Arrow-right Camera
The Spokesman-Review Newspaper
Spokane, Washington  Est. May 19, 1883

Sis’s words ease new mom’s anxiety

Washington Post

While I’m away, readers give the advice.

On sweating every little choice you make with a baby: I have a 6-month-old who is fun but challenging.

I desperately tried to get right with my totally reasonable decision to wean her at 3 months. My sister told me in the midst of one of my many early anxiety attacks: “All the things that are ‘best’ for baby are TINY fractions of a percentage point better than the ‘second best’ things. Family decisions are not made well on ‘the best for her.’ Instead they are made as a series of complex risk/benefit analyses that take into account the impact on everyone.”

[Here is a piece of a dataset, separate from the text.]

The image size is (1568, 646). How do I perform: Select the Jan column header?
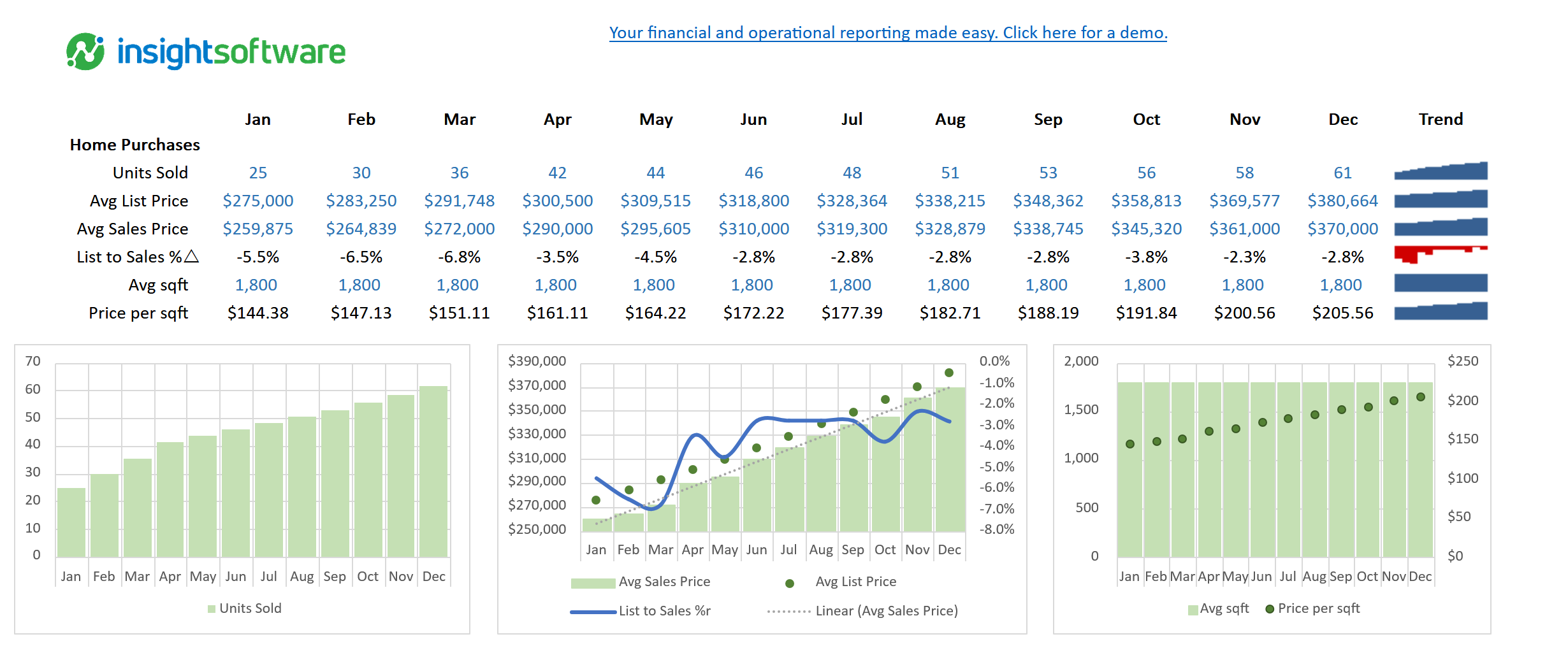[258, 119]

Essentially, she granted me permission to be a family-centered parent, rather than a baby-centered parent – and that really works for me.

I’ve felt much calmer ever since. It was her modern, lovely way of telling me not to sweat the small stuff. – Calmer Than I Used to Be

On the down side of being a bombshell: Sure, getting doted on at restaurants or discounts at bars or let into clubs is great, but there’s a flip-side: the guy in his car who sees me and follows me into the restaurant I go into, or the guy from the bar that followed me into the bathroom.

The fact that I’m intelligent and have a perverse sense of humor doesn’t help in the least. I’ve had to learn to not be myself around men. I can’t touch them, or make dirty jokes, or laugh too much, or wear anything too sexy, or do anything that can appear as flirting.

And this is why, when I’m around my friends, or my husband’s friends, I let loose.

But all I want is to have normal relationships with men. And my friends are a safe place for that. My girlfriends know I’m not after their guys, the guys know I’m happily married, and my husband gleefully points out when men check me out or pats me on the back when I handle another ambush by some drunk single guy at a wedding with grace. – A.